American reproductive endocrinologist

PonJola Coney (born December 31, 1951) is an American reproductive endocrinologist. Coney is currently director of the Virginia Commonwealth University (VCU) Center on Health Disparities and professor of obstetrics and gynecology in the VCU School of Medicine.

==Early life and education==
Coney was born on December 31, 1951, in Pike County, Mississippi, US, to parents Lethell and Dorothy Williams. Growing up, she was a member of the Eva Gordon Attendance Center Science Club, where she won a first place ribbon in the Mathematics Division at the 1968 State M. T. A. Science Fair and the Seventh Educational District Science and Art Fair.

Following high school, Coney chose to attend Xavier University of Louisiana, despite being Southern Baptist, in order to major in medical technology. During this time, she interned at the Morris Cafrits Hospital in Washington, D.C. Due to her major, she interacted with medical students, residents, and interns in training, one of which convinced her to enroll in medical school. Coney was subsequently accepted into the University of Mississippi School of Medicine, where she was one of 15 black students out of a class of 150. Coney then completed her residency in obstetrics and gynecology at the University of North Carolina and a fellowship in reproductive endocrinology and infertility at Pennsylvania Hospital.

==Career==
Following medical school, Coney pursued a career in infertility and reproductive medicine. In 1984, Coney established the infertility program at the University of Oklahoma and completed the city's first attempt at a laboratory conception. As a result of her success, Coney was appointed chair of the obstetrics and gynecology department at Southern Illinois University School of Medicine in 1994. Upon accepting her appointment, Coney became the first African American woman physician to be appointed dean of any United States medical school. During her first year in this role, she was also selected for the inaugural class of fellows for the Executive Leadership in Academic Medicine.
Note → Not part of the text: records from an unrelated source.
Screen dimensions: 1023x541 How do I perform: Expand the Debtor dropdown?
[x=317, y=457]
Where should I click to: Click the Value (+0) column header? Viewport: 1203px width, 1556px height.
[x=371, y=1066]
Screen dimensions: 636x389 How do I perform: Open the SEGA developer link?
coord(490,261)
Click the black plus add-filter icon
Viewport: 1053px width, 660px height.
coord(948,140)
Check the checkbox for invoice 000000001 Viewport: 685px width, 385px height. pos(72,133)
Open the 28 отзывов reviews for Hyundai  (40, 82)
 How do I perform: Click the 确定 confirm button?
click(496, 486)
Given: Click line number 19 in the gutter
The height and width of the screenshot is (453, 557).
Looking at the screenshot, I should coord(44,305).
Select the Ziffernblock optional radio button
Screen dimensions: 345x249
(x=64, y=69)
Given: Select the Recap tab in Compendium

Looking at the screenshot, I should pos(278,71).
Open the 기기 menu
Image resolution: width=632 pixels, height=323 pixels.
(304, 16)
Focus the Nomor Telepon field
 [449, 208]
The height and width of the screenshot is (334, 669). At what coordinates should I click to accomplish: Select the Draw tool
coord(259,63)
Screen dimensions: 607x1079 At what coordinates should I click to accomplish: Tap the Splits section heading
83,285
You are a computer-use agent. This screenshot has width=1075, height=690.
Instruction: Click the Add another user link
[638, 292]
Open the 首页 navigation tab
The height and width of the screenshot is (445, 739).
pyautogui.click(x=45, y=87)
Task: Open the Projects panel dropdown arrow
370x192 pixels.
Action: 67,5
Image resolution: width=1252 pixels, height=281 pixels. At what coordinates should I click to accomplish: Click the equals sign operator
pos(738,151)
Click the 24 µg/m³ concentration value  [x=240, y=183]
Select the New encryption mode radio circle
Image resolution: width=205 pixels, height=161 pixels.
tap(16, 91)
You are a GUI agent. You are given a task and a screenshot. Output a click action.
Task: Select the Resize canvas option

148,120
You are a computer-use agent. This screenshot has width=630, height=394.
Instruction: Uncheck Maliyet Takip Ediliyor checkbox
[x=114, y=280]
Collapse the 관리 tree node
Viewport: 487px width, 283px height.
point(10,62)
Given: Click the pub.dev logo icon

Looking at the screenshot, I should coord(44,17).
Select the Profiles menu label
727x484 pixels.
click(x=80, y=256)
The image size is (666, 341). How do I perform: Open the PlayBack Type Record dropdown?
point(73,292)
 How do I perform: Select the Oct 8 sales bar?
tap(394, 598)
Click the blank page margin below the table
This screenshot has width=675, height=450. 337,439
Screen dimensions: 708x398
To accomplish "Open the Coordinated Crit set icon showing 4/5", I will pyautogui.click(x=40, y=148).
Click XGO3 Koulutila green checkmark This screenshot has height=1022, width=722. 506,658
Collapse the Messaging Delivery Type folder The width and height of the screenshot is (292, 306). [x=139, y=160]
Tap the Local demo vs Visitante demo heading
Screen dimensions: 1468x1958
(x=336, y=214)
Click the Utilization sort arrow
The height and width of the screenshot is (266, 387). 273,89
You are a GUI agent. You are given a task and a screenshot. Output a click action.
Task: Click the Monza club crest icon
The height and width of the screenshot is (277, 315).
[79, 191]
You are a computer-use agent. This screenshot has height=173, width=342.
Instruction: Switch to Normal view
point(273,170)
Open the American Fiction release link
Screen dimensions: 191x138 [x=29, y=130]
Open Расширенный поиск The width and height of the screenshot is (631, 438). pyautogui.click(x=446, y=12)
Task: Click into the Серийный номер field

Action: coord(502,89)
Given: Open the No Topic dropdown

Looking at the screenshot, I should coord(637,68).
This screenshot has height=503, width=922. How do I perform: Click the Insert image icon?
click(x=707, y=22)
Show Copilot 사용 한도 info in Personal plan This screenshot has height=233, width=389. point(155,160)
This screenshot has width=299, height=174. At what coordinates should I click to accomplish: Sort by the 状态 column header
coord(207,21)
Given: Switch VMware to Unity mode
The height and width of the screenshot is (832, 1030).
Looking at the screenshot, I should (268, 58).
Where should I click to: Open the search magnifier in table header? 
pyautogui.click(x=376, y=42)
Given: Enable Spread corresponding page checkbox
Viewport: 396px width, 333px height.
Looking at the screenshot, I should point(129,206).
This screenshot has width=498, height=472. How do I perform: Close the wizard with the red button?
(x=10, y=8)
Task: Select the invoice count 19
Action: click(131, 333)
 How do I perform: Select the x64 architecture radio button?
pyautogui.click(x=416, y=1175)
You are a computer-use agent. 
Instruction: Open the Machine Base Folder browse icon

Coney remained at the Southern Illinois University School of Medicine until 2002, when she accepted an appointment to senior vice president for health affairs at Meharry Medical College and dean of its medical school. In 2006, Coney left Meharry to become the director of the Virginia Commonwealth University (VCU) Center on Health Disparities and professor of obstetrics and gynecology in the VCU School of Medicine. In 2012, Coney was elected to the National Academy of Medicine (then referred to as the Institute of Medicine) in recognition of her contributions to women’s health and health disparities.